The good news is that the quota system on spouses and sons and daughters of permanent residents would be done away with, as would quotas on unmarried adult sons and daughters of US citizens. They would be recategorized as “immediate relatives”, meaning they could apply for permanent residency immediately upon approval of the family-based immigrant visa petition.

This is really terrific news. Under the quota system, the wait time for the adult married son from Mexico of a U.S. citizen is two decades out. Yes, two decades. Under the plan, quota limits would be eliminated in most categories, and an unlimited number of visas to go to parents, children and spouses of U.S. citizens and permanent legal residents. Because so many undocumented immigrants are beneficiaries of immigrant visa petitions, they could possibly move to the front of the line to apply for permanent residency (assuming they otherwise legally qualify) and so would not even need to apply for registered provisional status.

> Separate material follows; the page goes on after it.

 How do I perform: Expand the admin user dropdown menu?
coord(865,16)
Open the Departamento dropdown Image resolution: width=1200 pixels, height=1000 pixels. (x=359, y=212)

Now for the bad news: 18 months after the law takes effect, the family fourth preference category (visas for brothers and sisters of citizens) would be eliminated, as would much of the family 3rd preference (visas for adult married sons and daughters of US citizens over the age of 30).

No News: Same Sex Couples Are not Mentioned under the Senate Gang of 8 Immigration Plan

According to the Washington Post, these family members are not covered.

There is much to like under the Gang of 8 Plan. The highlight of this plan, and something in keeping with American values, is that undocumented immigrants are not looking at perpetual second class status. The Path to Citizenship is essential to keeping the United States a land of equality and opportunity, and unlike Europe, whose societies are afflicted by its ill-conceived gastarbeiter system.